» **The problem**
For every line in the records that has the word "icon", make a copy.

» **Listed entries**
- - - - - - -

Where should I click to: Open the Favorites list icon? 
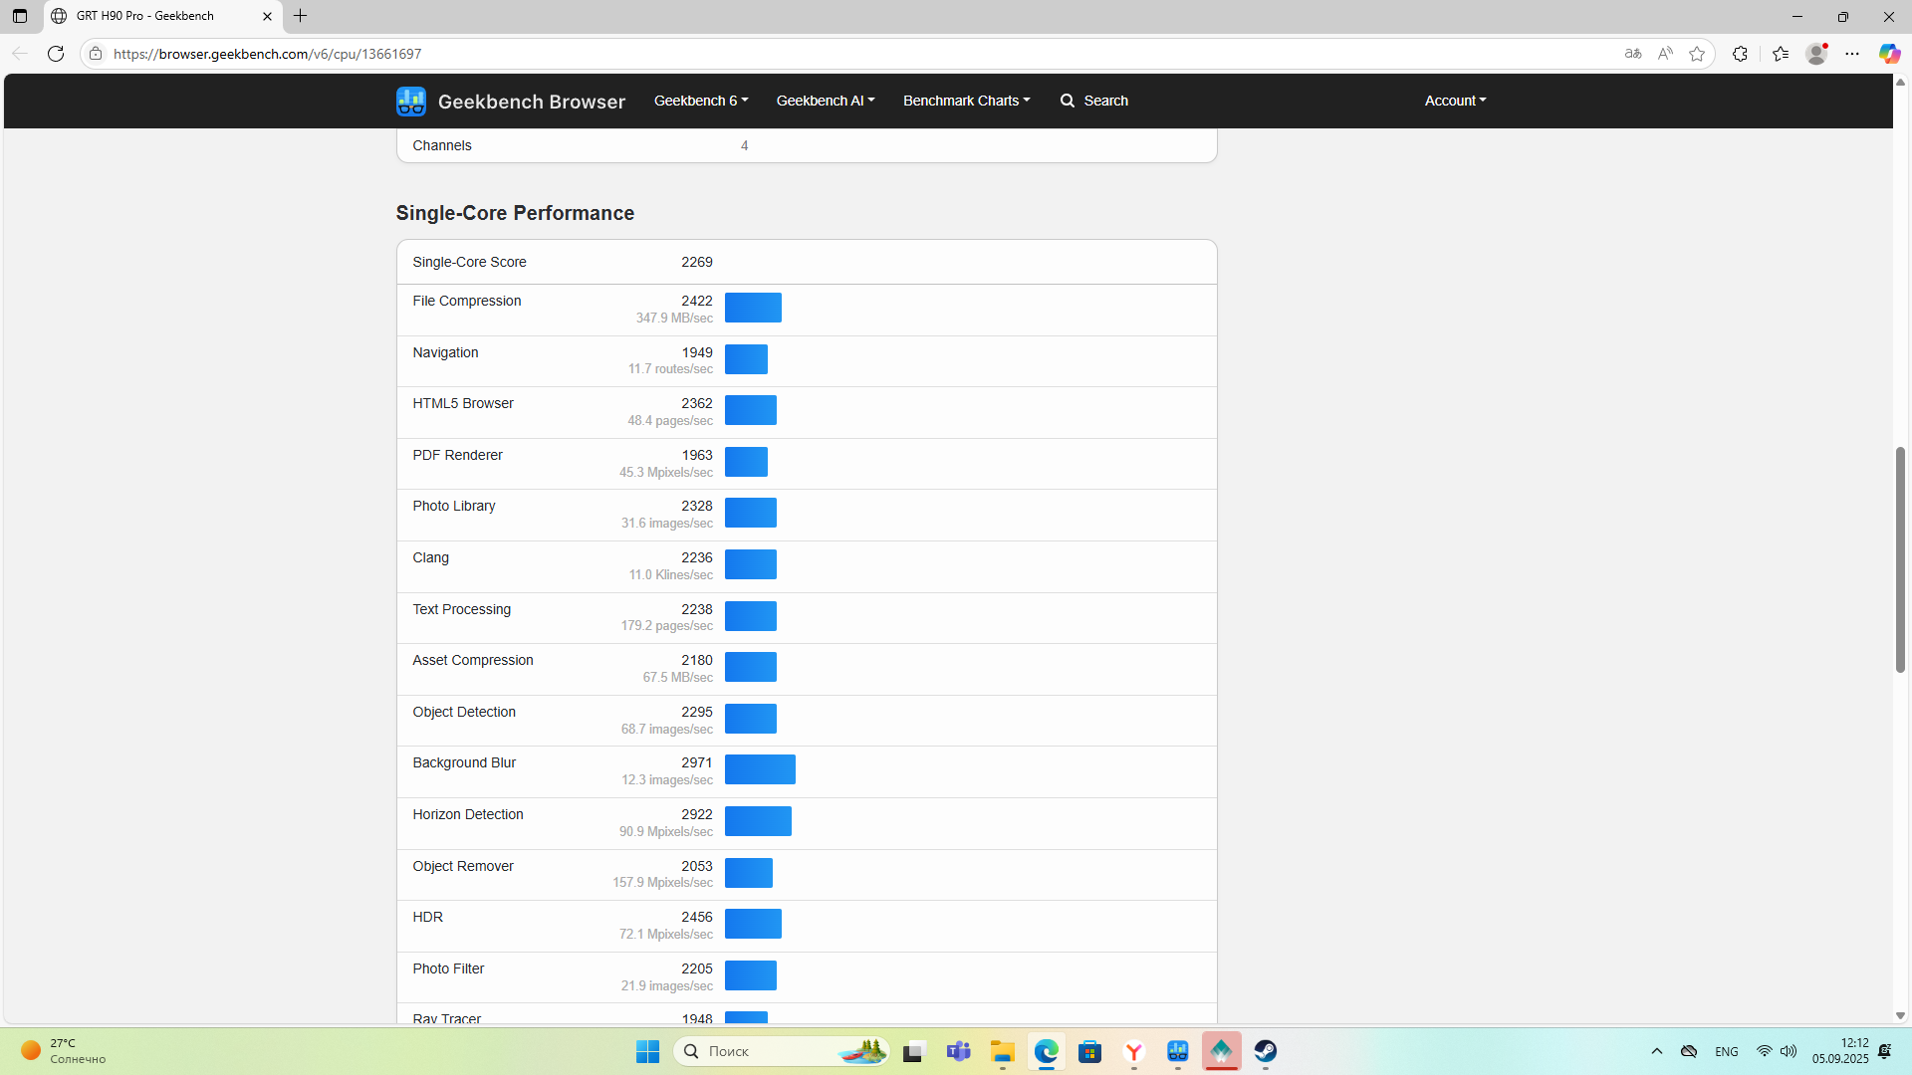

- - - - - - -

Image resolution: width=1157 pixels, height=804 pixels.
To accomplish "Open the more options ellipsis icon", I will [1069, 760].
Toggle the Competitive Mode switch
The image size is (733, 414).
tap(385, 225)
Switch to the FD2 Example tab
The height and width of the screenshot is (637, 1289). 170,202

- - - - - - -

» **Answer area**
Where should I click to: Open the Favorites list icon? 
To accomplish "Open the more options ellipsis icon", I will [1069, 760].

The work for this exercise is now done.